Throughout the semester, students gathered materials from the university’s archive collections that represent and display the history of LGBTQ+ people in the state.

Madeline Burdine, a first-year sociology graduate student, worked with Angie Rankin, a second-year sociology graduate student, Thursday (Dec. 1) on the religion component of the exhibit. For their work, Burdine and Rankin analyzed headlines that condemned homosexuality.

Among the titles are vilifications of the LGBTQ+ community such as, “Are you as committed to family values as the radical feminists and homosexuals are to leftist agendas?” “Homosexual magazine’s attacks on Christ one of the ugliest ever” and “Hollywood is distorting the debate, using emotional appeals, trying to persuade America to view homosexuality as a civil-rights issue.” 

Those headlines, Rankin said, show “how propaganda can infect the minds of people who are invested in it. It can halt progress.” 

Burdine and Rankin are also showcasing examples of the LGBTQ+ community working with and being an accepted part of religious communities.

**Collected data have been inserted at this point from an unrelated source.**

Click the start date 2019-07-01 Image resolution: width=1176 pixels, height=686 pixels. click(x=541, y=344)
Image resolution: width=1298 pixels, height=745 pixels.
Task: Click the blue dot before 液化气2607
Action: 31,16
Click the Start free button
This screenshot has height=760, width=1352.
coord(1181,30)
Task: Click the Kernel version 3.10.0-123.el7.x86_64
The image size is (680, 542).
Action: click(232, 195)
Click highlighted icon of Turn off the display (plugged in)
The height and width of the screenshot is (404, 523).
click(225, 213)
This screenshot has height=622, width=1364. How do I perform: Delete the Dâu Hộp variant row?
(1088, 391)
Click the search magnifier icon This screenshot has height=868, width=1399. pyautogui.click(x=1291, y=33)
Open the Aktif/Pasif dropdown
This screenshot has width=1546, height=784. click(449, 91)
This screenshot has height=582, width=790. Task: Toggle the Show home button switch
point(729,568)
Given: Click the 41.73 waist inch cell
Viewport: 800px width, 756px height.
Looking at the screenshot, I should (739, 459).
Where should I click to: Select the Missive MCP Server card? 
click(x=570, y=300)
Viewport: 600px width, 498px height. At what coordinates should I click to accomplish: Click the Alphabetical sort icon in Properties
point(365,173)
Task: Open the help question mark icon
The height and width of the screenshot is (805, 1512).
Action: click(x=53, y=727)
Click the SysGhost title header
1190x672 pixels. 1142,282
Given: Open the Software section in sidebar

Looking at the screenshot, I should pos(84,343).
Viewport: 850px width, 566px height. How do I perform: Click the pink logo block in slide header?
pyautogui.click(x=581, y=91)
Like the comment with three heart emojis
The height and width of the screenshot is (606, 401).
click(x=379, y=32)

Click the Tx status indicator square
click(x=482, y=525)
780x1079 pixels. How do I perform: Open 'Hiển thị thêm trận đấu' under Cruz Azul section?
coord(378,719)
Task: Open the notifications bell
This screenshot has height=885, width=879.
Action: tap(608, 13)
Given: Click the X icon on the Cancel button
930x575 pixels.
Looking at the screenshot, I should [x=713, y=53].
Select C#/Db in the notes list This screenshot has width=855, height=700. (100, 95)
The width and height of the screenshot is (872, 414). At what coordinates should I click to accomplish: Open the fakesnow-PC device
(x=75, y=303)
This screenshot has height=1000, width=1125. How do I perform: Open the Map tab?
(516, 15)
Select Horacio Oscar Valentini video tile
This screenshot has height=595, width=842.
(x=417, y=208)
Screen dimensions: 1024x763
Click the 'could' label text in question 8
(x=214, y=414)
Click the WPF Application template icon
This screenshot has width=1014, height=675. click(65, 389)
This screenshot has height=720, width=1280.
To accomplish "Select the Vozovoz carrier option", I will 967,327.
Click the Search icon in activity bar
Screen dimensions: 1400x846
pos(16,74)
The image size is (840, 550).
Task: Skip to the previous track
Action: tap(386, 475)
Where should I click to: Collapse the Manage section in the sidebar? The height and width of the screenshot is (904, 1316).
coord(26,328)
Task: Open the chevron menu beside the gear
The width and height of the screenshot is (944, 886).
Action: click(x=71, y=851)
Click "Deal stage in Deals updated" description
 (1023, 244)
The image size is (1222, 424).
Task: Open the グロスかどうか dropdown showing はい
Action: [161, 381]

One of the Queer Mississippi exhibits shows different headlines regarding homosexuality from the Tupelo-based American Family Association, which has been critical of that community. The exhibit will be on display in the Department of Archives and Special Collections in the J.D. Williams Library through January. Photo by Kevin Bain/Ole Miss Digital Imaging Services

“The idea is that there is no room for queerness in religion, but that’s not true,” Burdine said. “Our goal is to show both sides, not just the negative. I hope someone who, like me, grew up in a conservative, Christian circle can see that there is space for queer people in religion, that we belong there, too.” 

The class, which is the first of its kind, began with students not knowing exactly what to expect, McDowell said. As they began researching and listening to the oral histories collected by Queer Mississippi, however, the tone changed.

“Within a couple of weeks, the energy in the room shifted,” McDowell said. “Hearing someone’s voice – when it quivers when they’re nervous or excited – brings some sort of impact. It’s really incredible to see how passionate they are now.”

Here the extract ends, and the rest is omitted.